About this task → Below are some records. Return exactly the lines from the one containing "देश-विदेश (152, 107)" through the one containing "Search (364, 217)", both included, and only those.

The records →
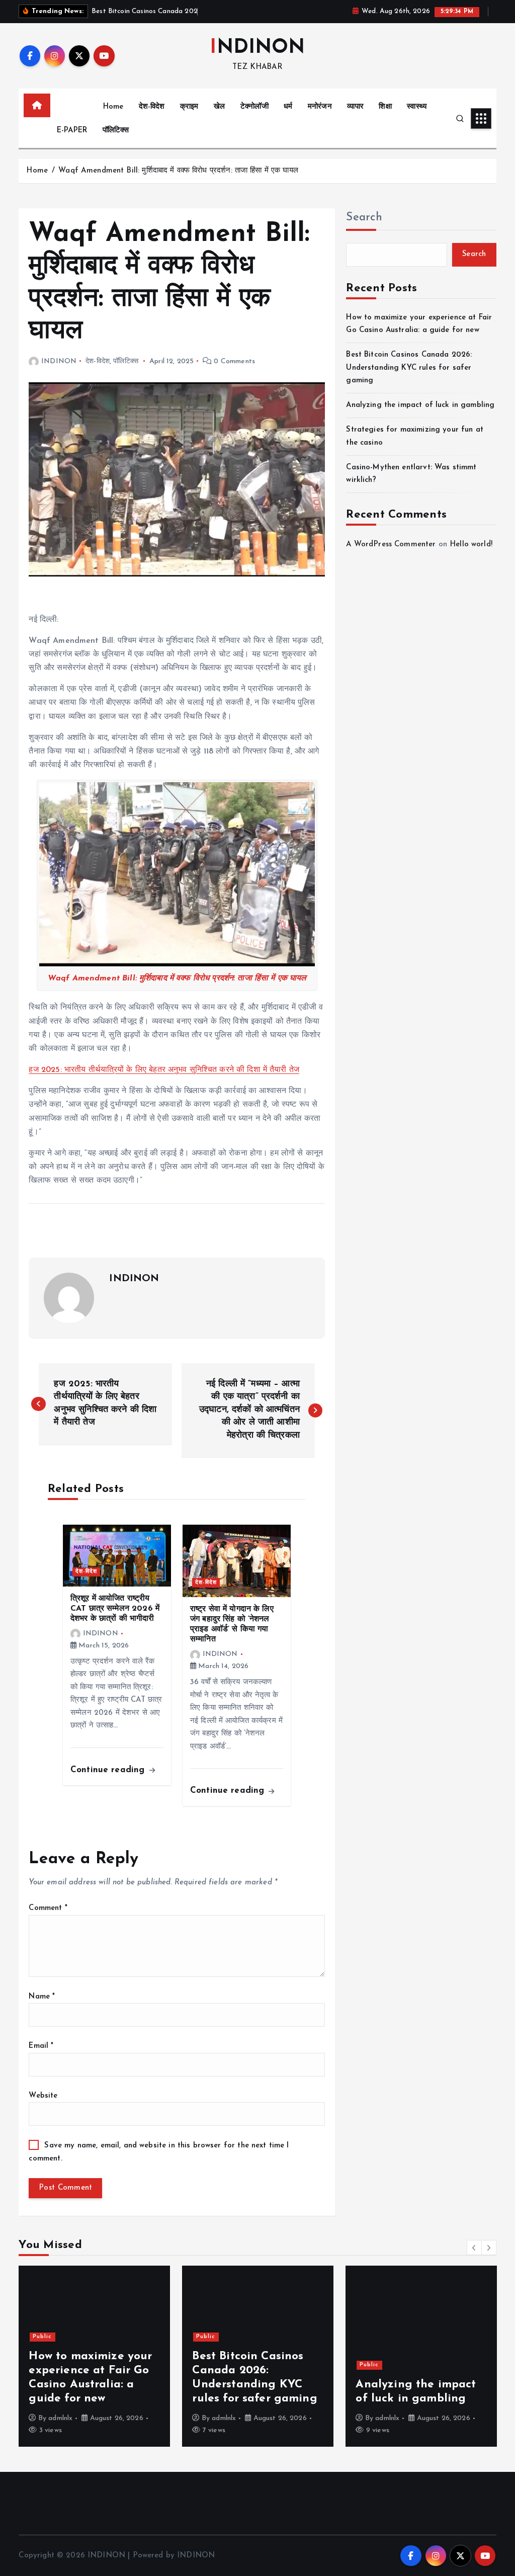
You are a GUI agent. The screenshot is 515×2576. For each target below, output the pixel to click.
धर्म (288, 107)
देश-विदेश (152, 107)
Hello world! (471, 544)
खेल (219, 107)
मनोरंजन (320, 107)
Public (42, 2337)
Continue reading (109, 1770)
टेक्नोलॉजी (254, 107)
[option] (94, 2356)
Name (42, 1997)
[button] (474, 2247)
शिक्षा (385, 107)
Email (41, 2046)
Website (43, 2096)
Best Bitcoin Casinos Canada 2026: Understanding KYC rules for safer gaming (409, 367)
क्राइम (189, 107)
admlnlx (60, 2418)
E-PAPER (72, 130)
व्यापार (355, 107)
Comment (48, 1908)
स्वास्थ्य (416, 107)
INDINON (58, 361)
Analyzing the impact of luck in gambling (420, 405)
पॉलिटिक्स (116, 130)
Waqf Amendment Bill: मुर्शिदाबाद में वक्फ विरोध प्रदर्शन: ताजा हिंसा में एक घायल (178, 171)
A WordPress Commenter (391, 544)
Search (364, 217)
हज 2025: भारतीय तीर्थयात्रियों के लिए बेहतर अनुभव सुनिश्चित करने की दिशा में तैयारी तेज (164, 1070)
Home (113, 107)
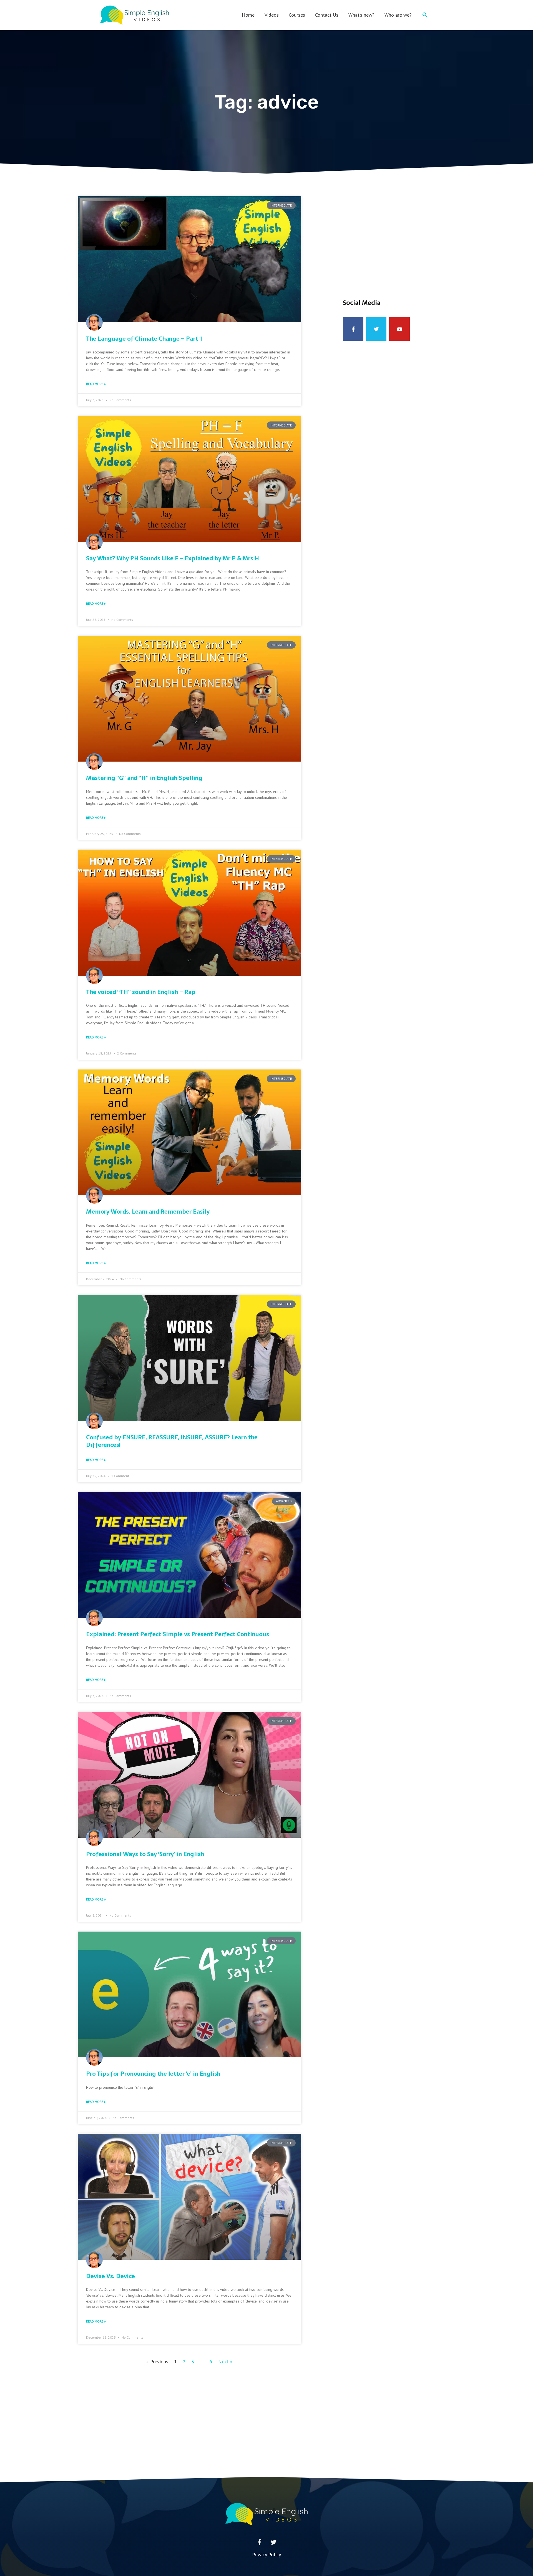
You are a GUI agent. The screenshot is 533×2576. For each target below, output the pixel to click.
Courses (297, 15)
...
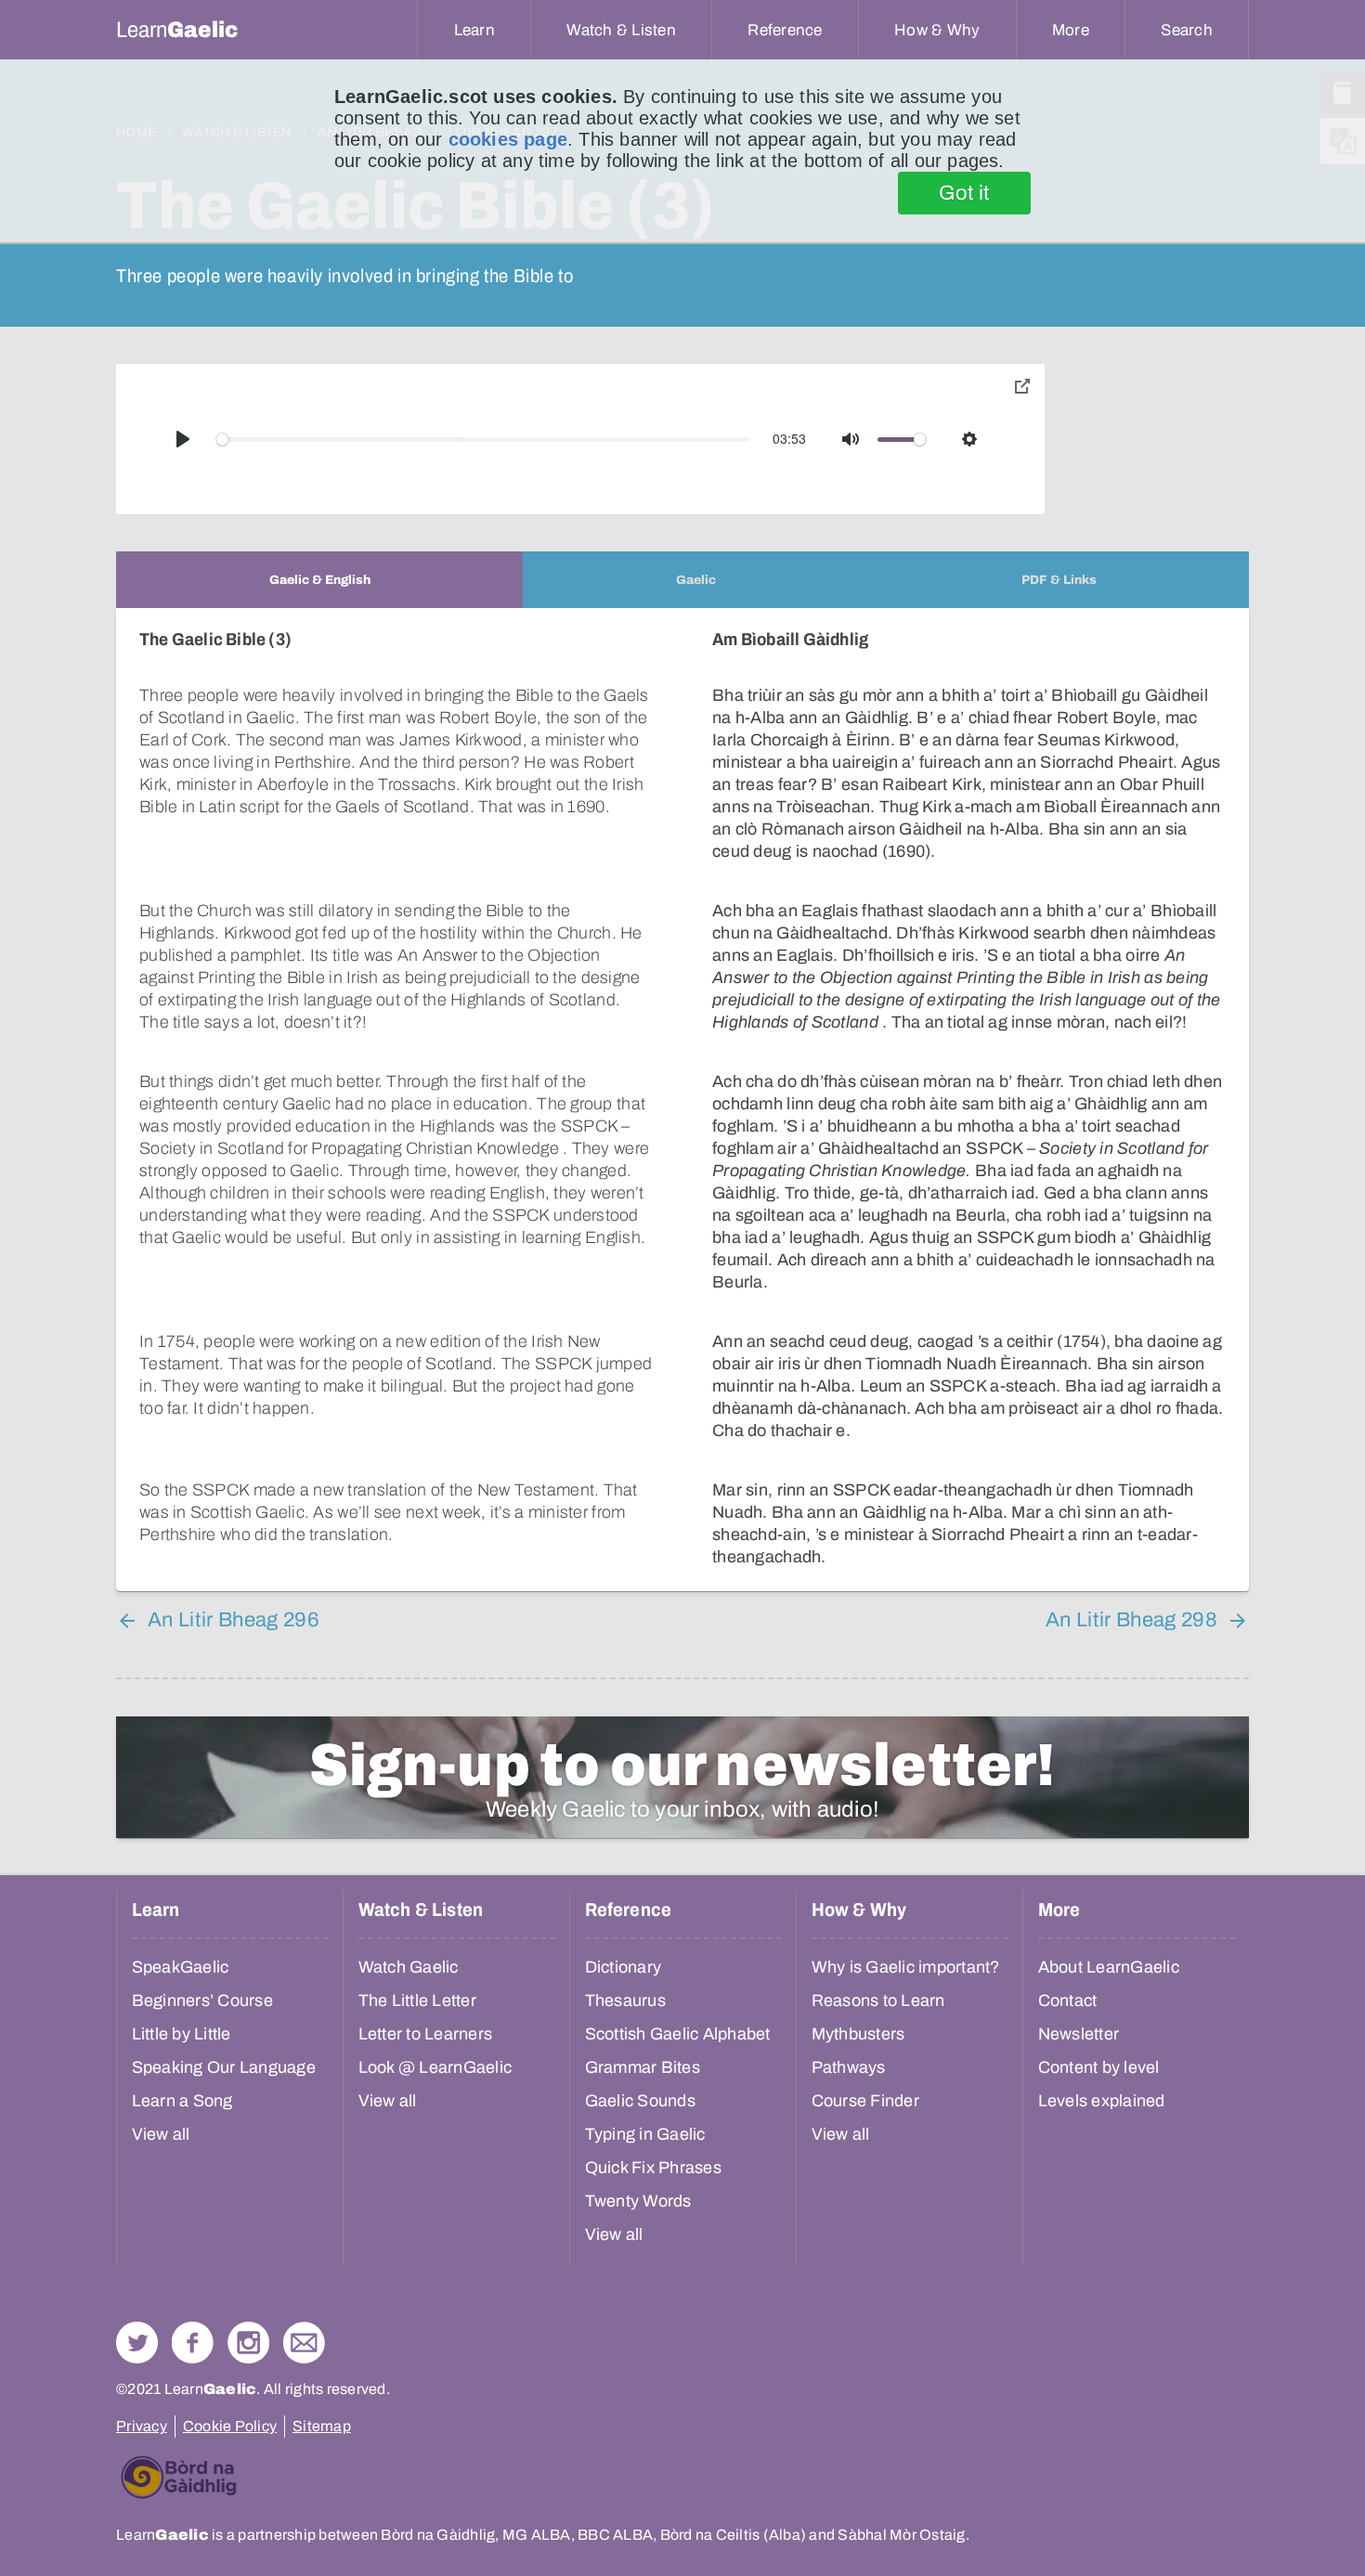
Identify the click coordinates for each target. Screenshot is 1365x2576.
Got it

The completed task →
देश-विदेश (152, 107)
Hello world! (471, 544)
खेल (219, 107)
मनोरंजन (320, 107)
Public (42, 2337)
Continue reading (109, 1770)
टेक्नोलॉजी (254, 107)
[option] (94, 2356)
Name (42, 1997)
[button] (474, 2247)
शिक्षा (385, 107)
Email (41, 2046)
Website (43, 2096)
Best Bitcoin Casinos Canada 2026: Understanding KYC rules for safer gaming (409, 367)
क्राइम (189, 107)
admlnlx (60, 2418)
E-PAPER (72, 130)
व्यापार (355, 107)
Comment (48, 1908)
स्वास्थ्य (416, 107)
INDINON (58, 361)
Analyzing the impact of luck in gambling (420, 405)
पॉलिटिक्स (116, 130)
Waqf Amendment Bill: मुर्शिदाबाद में वक्फ विरोध प्रदर्शन: ताजा हिंसा में एक घायल (178, 171)
A WordPress Commenter (391, 544)
Search (364, 217)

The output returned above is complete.